Keep Your Precious Data Safe By Storing Passwords In Your Subconscious

Keep Your Precious Data Safe By Storing Passwords In Your Subconscious

Do you ever fear that, one day, data-hungry bandits will tie you to a chair and make you surrender your Facebook password? It’s not an unreasonable fear, actually. Christopher Nolan made a gripping documentary about this very scenario. But, thanks to a new method developed by scientists from Stanford and Northwestern, you may never have to worry about remembering a password ever again.
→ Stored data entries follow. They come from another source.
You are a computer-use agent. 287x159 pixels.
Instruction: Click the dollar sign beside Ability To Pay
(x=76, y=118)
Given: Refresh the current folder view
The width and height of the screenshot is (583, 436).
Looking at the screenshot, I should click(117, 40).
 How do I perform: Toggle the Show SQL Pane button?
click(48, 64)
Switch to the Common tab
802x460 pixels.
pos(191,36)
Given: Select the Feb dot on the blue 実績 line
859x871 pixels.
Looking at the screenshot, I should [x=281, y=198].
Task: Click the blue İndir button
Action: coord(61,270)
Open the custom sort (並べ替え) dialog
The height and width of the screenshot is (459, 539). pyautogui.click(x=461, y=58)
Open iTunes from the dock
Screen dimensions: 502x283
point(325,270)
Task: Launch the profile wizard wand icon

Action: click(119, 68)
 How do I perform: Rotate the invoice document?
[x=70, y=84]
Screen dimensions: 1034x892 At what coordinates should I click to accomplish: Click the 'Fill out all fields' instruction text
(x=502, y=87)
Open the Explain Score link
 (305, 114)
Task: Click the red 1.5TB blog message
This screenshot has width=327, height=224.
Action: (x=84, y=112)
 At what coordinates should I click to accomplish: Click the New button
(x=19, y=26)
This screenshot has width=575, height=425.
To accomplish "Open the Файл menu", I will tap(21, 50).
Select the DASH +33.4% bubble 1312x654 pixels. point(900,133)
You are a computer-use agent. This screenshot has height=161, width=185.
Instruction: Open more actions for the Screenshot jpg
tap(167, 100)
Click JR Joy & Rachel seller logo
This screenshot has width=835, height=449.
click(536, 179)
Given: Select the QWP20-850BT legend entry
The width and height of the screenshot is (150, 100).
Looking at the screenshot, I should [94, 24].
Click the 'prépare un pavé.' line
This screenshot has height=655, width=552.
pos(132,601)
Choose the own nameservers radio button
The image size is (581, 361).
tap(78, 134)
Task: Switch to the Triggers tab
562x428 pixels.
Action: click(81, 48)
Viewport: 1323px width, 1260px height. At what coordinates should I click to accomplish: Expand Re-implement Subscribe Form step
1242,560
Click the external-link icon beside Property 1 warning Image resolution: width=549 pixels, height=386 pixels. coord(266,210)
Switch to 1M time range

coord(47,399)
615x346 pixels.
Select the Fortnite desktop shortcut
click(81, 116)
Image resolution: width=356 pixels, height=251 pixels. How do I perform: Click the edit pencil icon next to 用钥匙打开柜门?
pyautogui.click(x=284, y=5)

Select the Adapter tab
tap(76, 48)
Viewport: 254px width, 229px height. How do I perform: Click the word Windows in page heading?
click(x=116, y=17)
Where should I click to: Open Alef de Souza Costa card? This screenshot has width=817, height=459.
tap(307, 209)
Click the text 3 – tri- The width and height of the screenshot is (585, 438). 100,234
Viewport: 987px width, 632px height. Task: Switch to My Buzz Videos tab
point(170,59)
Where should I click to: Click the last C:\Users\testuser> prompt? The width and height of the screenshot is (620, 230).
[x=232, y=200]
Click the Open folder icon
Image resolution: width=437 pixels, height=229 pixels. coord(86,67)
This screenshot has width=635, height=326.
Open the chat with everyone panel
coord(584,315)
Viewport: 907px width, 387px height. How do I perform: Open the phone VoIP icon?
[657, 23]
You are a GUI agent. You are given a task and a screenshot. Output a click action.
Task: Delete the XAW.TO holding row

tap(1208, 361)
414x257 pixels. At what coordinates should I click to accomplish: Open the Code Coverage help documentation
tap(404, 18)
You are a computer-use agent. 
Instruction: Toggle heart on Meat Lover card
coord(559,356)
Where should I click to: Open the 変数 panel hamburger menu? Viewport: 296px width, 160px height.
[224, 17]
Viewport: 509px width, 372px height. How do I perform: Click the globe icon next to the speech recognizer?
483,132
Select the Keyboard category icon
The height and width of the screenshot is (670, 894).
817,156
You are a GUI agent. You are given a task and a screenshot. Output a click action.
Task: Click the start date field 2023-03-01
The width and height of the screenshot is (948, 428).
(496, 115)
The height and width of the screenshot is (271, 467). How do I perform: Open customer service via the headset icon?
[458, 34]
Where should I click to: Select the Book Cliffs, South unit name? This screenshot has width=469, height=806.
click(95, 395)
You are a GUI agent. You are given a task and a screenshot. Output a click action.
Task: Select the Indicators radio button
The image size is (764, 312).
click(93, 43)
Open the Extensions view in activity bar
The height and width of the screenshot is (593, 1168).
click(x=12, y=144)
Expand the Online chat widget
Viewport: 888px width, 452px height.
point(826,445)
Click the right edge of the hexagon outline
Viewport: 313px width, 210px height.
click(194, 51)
The technique depends on so-called “procedural memories”, the things stored in your brain that you access unconsciously. For example, you ride a bike or play a guitar without thinking about it. These memories are actually stored deep in the part of your brain that handles motor control and habit-forming, as opposed to explicit memories which are stored in the frontal cortex, among other places. However, you can train yourself to access procedural memories when you need them.

Using procedural memories to store an unhackable password just takes a little bit of elbow grease. The Stanford and Northwestern scientists designed a game that looks a little bit like Guitar Hero to more or less train your mind to remember a certain pattern of keystrokes. (You can try it out here.) Over time, typing in the same long password gets stored in muscle memory, and, when participants came back a few weeks after playing the game, they typed in the familiar sequences with slightly better accuracy. That’s all it would take: the computer can distinguish the difference in speed and accuracy between someone who unconsciously remembers the password and someone who’s never seen it before.

OK, so this is isn’t exactly going to replace your Facebook password — at least not right away. It’s more time-consuming than the straightforward passwords we use today, but it’s also more secure.

And, again, if anybody ever tried to torture the password out of you, their efforts would be futile. You don’t even know the exact password. But you can get a feel for it. [Nautilus]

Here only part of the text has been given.